SPOILERS: SS, CoS, PoA, GoF, OotP, QA, FB

SHIPS: Harry Potter/Hermione Granger


Dear Harry,

I’m hoping that this letter finds you well and happy. I know that you said that you didn’t want to be bothered while you’re on vacation, but some things need to be said. Since you won’t come and see me, and I can’t come and see you, it shall have to be done in a letter.

I’ve often wondered what happened between the three of us after the war ended. It’s all a blur to me now, and no matter how hard I try, all I can remember is waking up next to you with the worst headache I’d ever had, courtesy of my first hangover. Since then, Ron has started talking to me again, and I wish you would, too.

What happened between us, Harry? Because I know that you know. Otherwise you wouldn’t be acting this way towards me. You won’t return phone calls, owls, or anything else. Did I do something terrible to you that night? If I did, at least give me the courtesy of telling me what it is that I’ve done to make you treat me like this – because I assure you, I don’t remember.

I’ve never been more hurt in my entire life than I am right now. I have come to think of you and Ron as my family, and I love you both more than anything else in this world. I’m starting to wonder if my love for you was misplaced, though, Harry. I feel certain that if you returned my sentiments, there’s no way that you’d treat me as you’re doing now.

I’m really not sure what else to say. Before you left for vacation, you didn’t even tell me goodbye, but you went to the Burrow and had dinner with the entire Weasley family. Do you know how much that hurts, Harry? Because it does. It hurts me terribly, and there’s nothing I can do about it.

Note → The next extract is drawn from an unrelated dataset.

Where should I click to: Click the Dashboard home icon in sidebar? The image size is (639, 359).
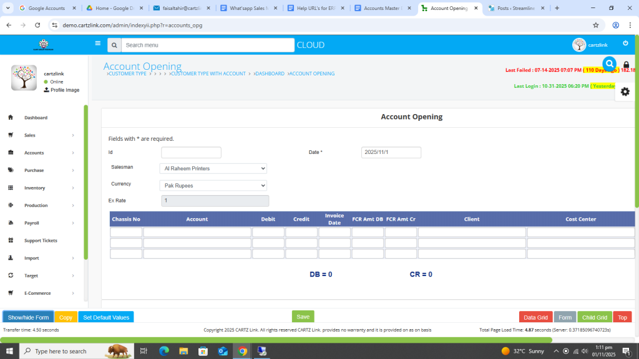click(11, 117)

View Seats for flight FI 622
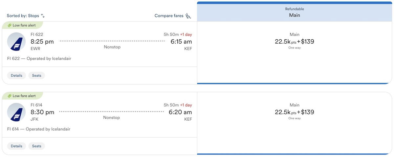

If you decide not to answer this letter, then I suppose I’ll know how you really feel, and I’ll respect that. I’ll leave you alone, and you won’t hear from me again. Just know, Harry, that I’m here for you, if you ever need me.

All my love,
Hermione

*******************

Harry,

What’s going on, mate? Hermione says that you never even stopped by to tell her goodbye before you left! She’s really upset about it, and keeps asking what she did to you to make you treat her this way. If things keep going the way they are now, I’m going to have to break down and tell her what happened that night. I know that you don’t want me to, and have asked me not to, but I can’t stand seeing Hermione like this. All she does anymore is mope around, and she never leaves her flat, except to go to work. Ginny keeps inviting her over for dinner, but she always turns her down, saying that she’s going to go to bed early instead.

Harry, you’ve got to come home and come clean with her. I think that your fear of her hating you is off, because Hermione could never hate you. Even if you crucio’d her a million times, I don’t think she’d ever raise her wand against you. Okay, maybe that’s exaggerating a little bit, but it gets my point across.

Come home and tell her everything. It’s time to make things right. Besides, every time I see her, she cries all over my shirt. Makes it kind of awkward meeting with her.

Come home!
Ron

*******************

Ron,

There is absolutely no way that I’m coming back there, at least not for a long time. I got a letter from Hermione yesterday asking what was going on and what had happened that night – you didn’t already tell her, did you? She’d hate me for sure if she ever found out the truth, and I just couldn’t live with that if that happened.

Harry

*******************

Harry,

YOU ARE A MORON! Hermione will never hate you, how many times do I have to tell you that before you’ll believe me? No, I haven’t told her what happened – YET. But I will, if you don’t. She deserves to know.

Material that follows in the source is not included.